Hurricane Katrina

Hurricane Katrina has dominated the news this week, a horrible tragedy to be sure.  The only good thing about the hurricane is that it has spared us from the daily litany of bad press spin from Iraq and the continuing coverage of teen Natalee Holloway, forever missing in Aruba.

Like the killer earthquake that will inevitably hit California, the time finally came for the sea to fill up the bowl that was the crescent city, the big easy, our beloved New Orleans.  This was a beautiful city with a garden district full of classic antebellum homes, the French quarter, and famous restaurants and nightlife.  This was a truly unique place.  Having visited it nearly 30 years ago, New Orleans instantly joined New York and San Francisco as one of my top three favorite American cities.  Regrettably I hadn’t been back for second visit.

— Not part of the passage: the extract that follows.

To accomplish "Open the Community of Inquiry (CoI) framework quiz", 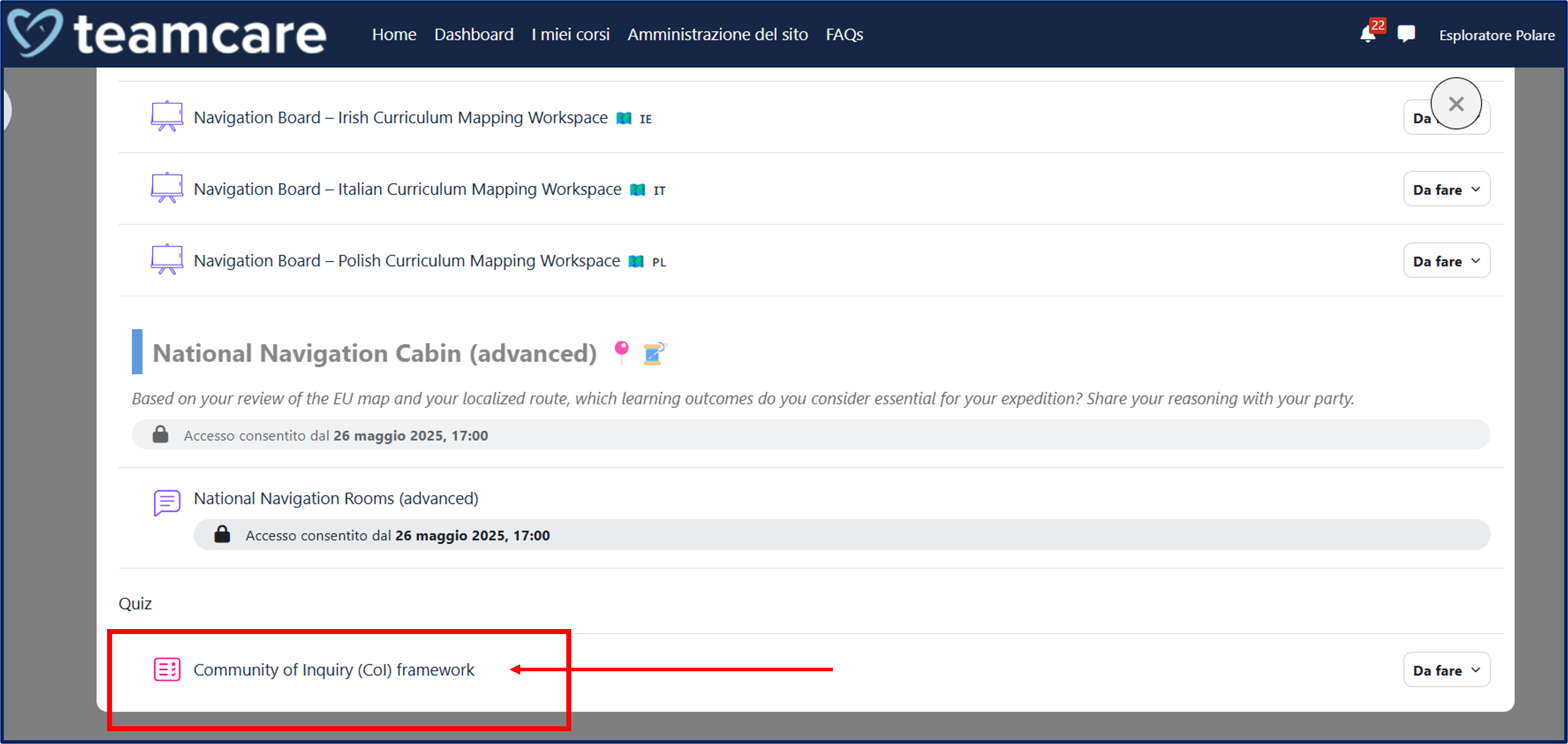I will [334, 670].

Talk of abandoning the city is idle, unrealistic chatter.  Its strategic location at the gulf of the Mississippi river will forever cement the necessity of its presence as a port city and as a center for gulf petroleum activity.  The precise methods used to rebuild the city remain to be worked out, but like Chicago, which re-built itself after a devastating fire of 1871, there will always be a New Orleans.

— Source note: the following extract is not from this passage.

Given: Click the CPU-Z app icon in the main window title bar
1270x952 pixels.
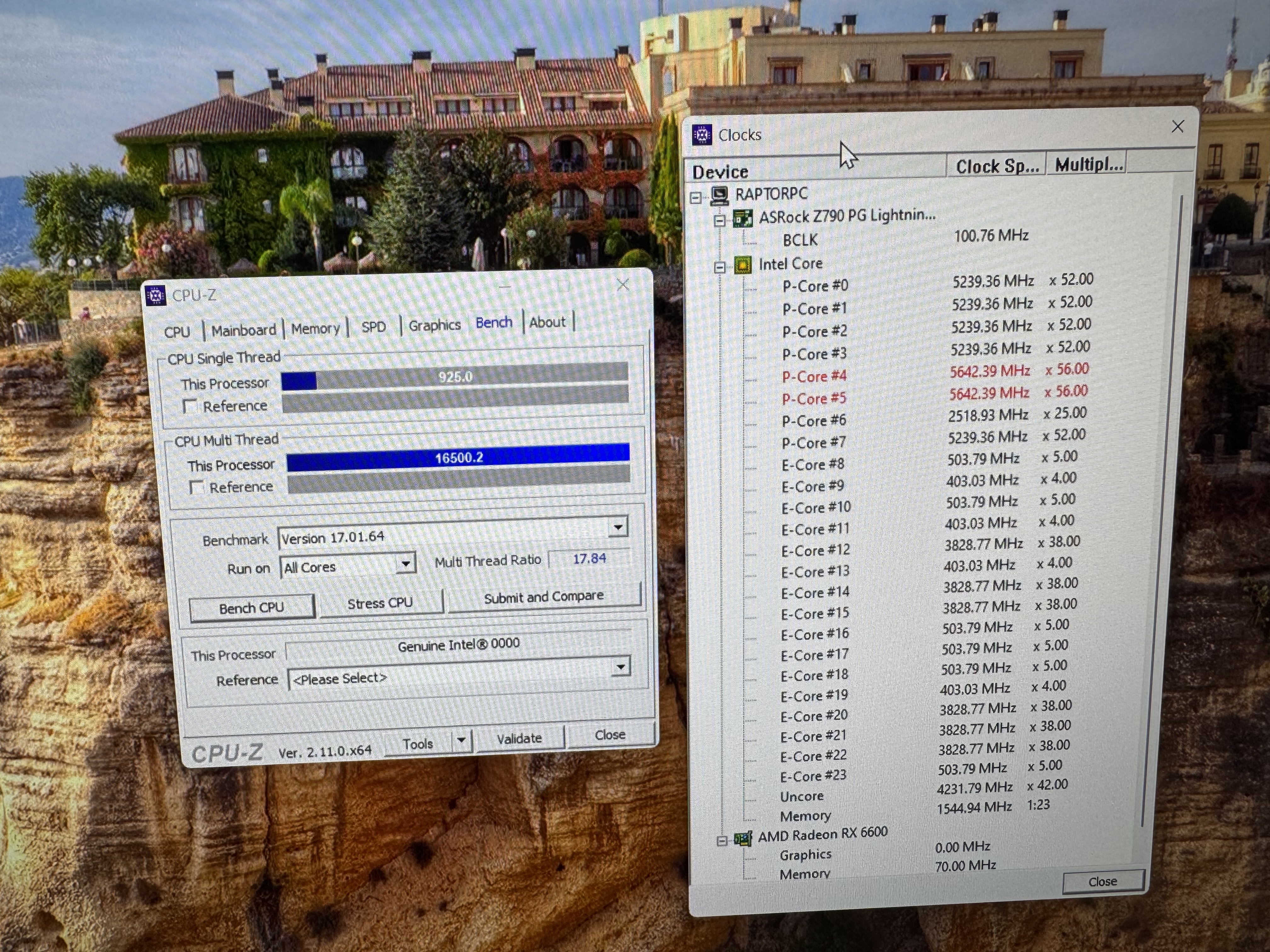Looking at the screenshot, I should point(156,296).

The loss of life due to Katrina pales in comparison to the over 200,000 souls who perished in the recent Asian Tsunami.  Nevertheless, the loss of lives and property over the past week is a major catastrophe.  Those of us who have not been directly affected by the hurricane can only imagine how terrible this must be for those that were in the path of Katrina.  Good people were badly hurt by Katrina and it has been appropriate to keep them in our prayers and assist them with our pocketbooks.

That being said, like water flushes rats out of a sewer, this flood made visible the human vermin of New Orleans.  It is one thing to break down the door to a grocery store when your family is starving.  It is quite another to steal guns, jewelry, televisions, and the like.  Worse yet, gangs began ruling the streets brandishing automatic weapons, killing, raping and pillaging like crazed animals.  Even relief helicopters took gunfire from these thugs.  The total breakdown of security made the big easy look more like Fallujah than a city located in the United States of America.

The security will be soon restored, but the images created by these lawless New Orleans parasites will make it difficult for many Americans to have any sympathy, even for those who truly deserve relief.  Make no mistake about it, the actions of the few will reduce by millions the contributions of ordinary citizens that would otherwise have had compassion on the many.